* **Data supplied**

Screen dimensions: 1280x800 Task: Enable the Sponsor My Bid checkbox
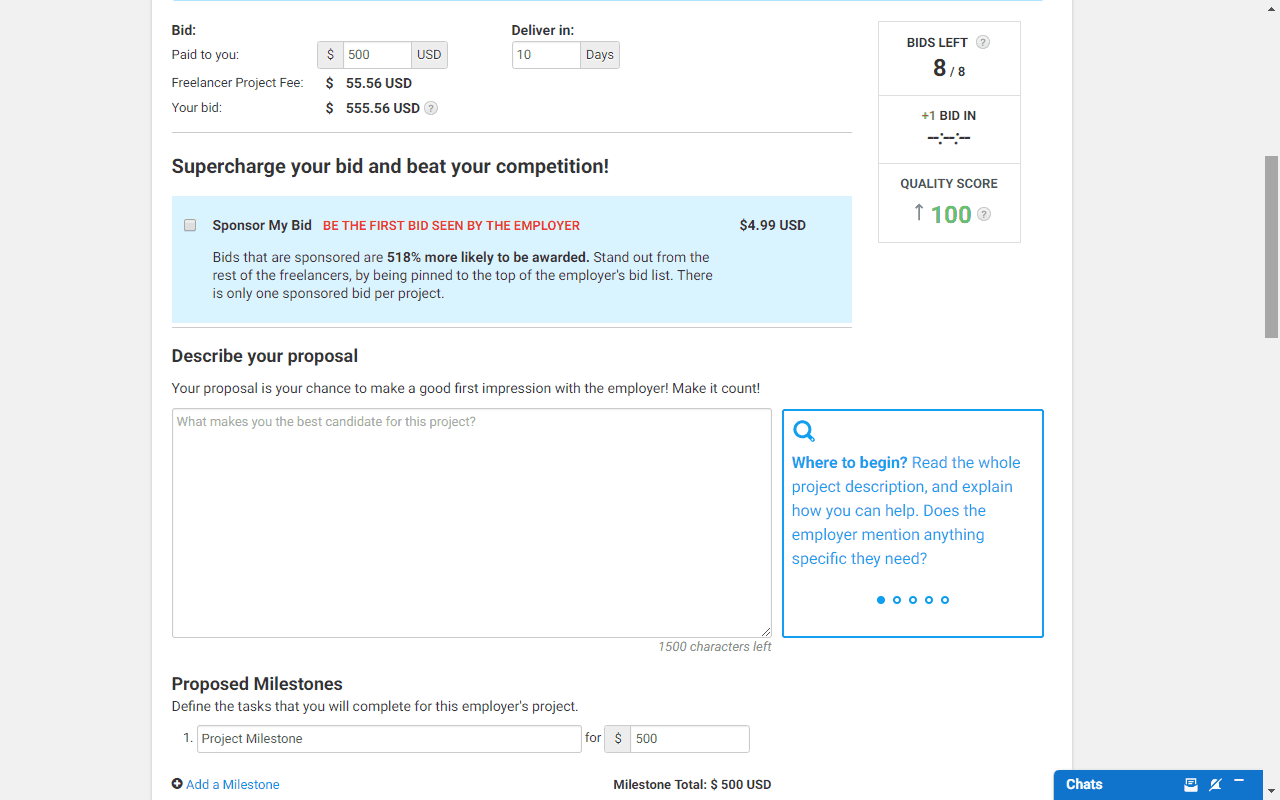tap(190, 225)
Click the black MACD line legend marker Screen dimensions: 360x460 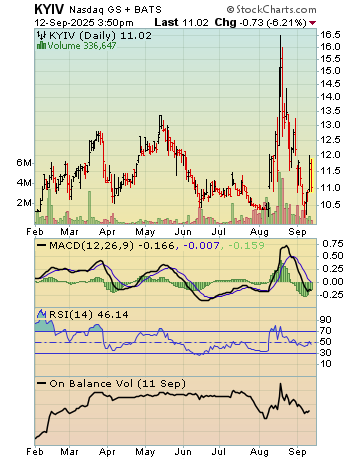pyautogui.click(x=41, y=245)
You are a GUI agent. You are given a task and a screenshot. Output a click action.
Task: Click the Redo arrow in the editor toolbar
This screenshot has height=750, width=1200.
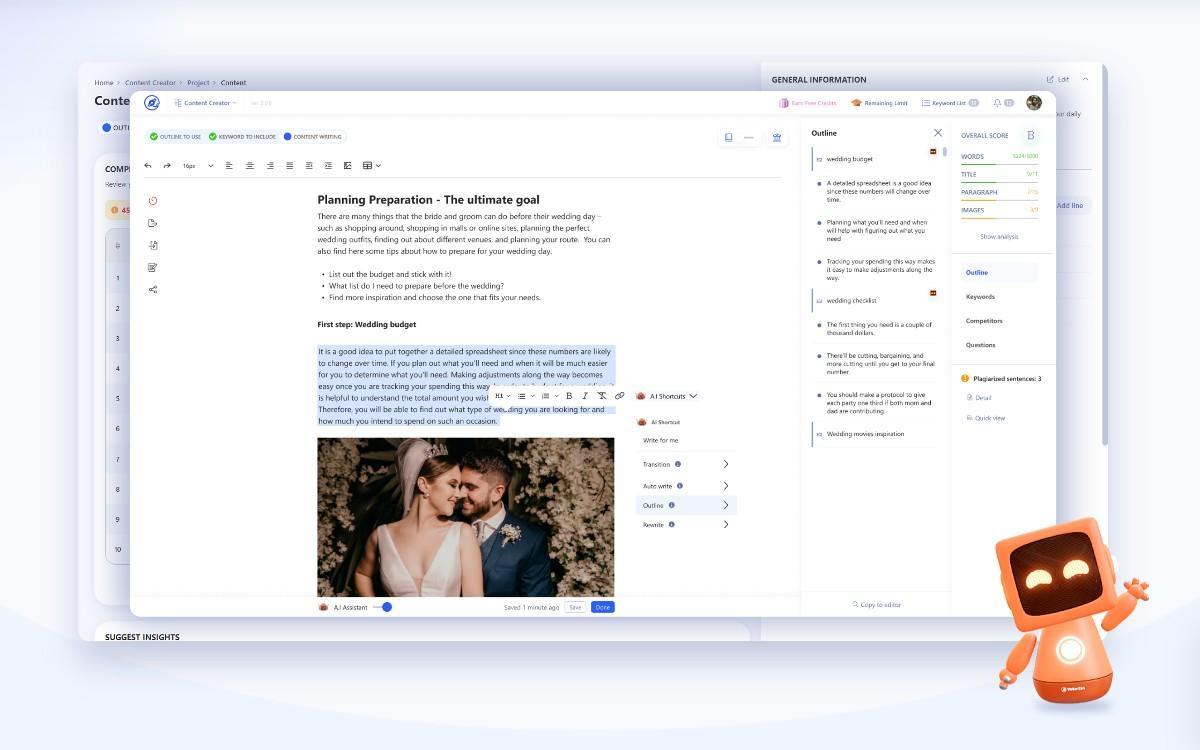coord(166,166)
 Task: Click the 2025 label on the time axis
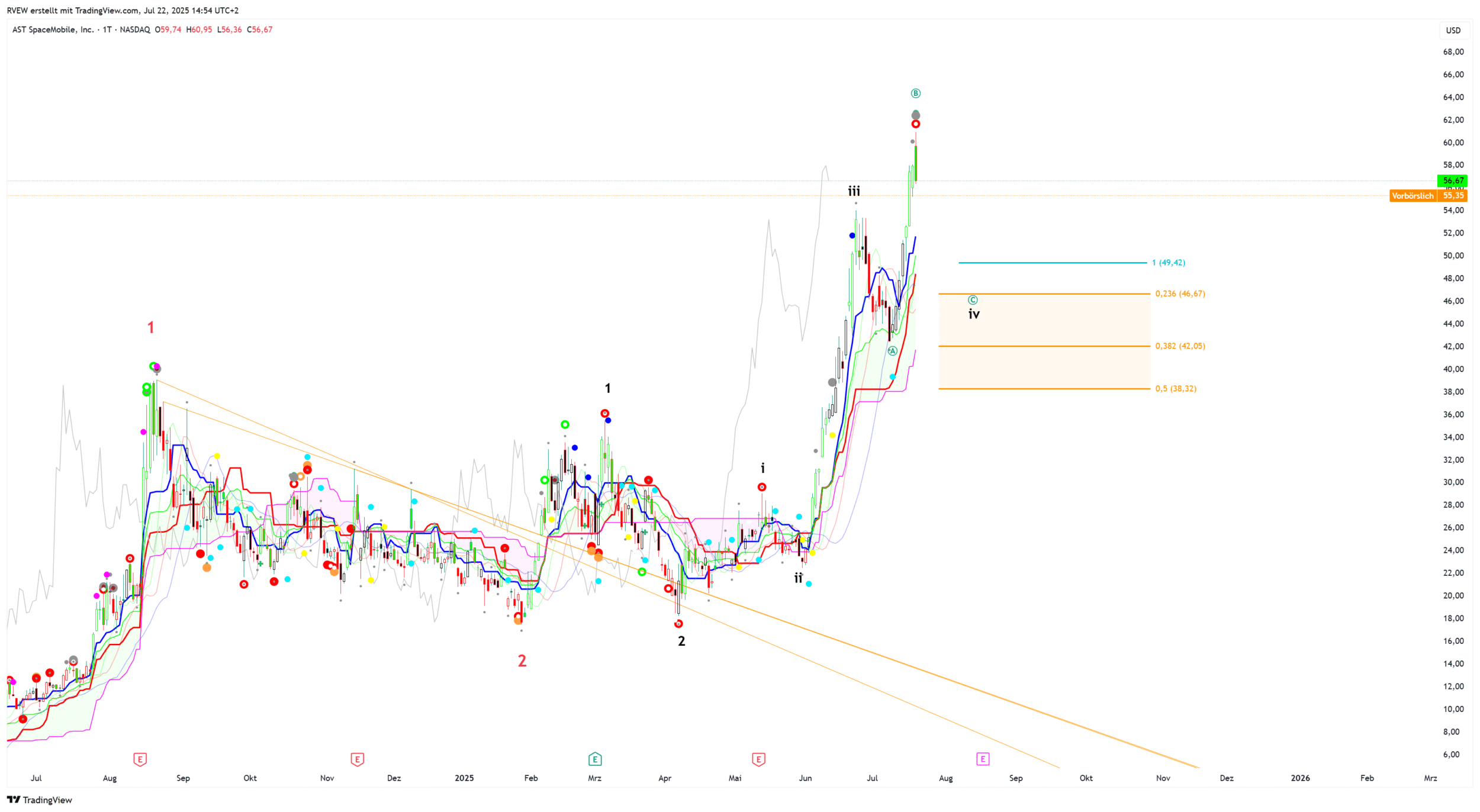pos(464,778)
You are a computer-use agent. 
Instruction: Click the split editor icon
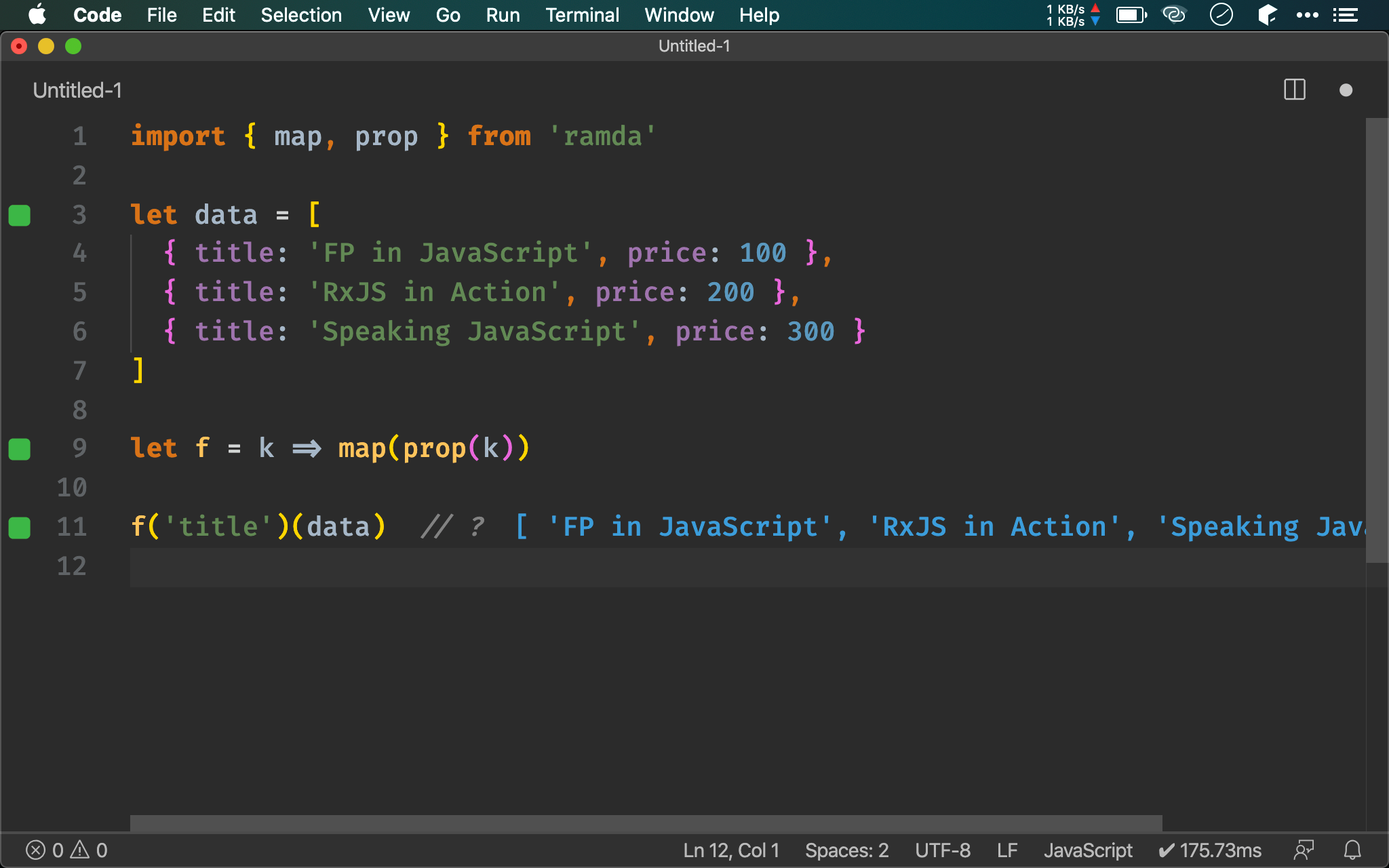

* **Task description**
Copy the rows word for word, starting at the line that contains "Task: Click the 2025 label on the time axis" and continuing to the end of the rows. Leave the pictures out of your copy.

* **Correct answer**
 Task: Click the 2025 label on the time axis
pos(464,778)
You are a computer-use agent. 
Instruction: Click the split editor icon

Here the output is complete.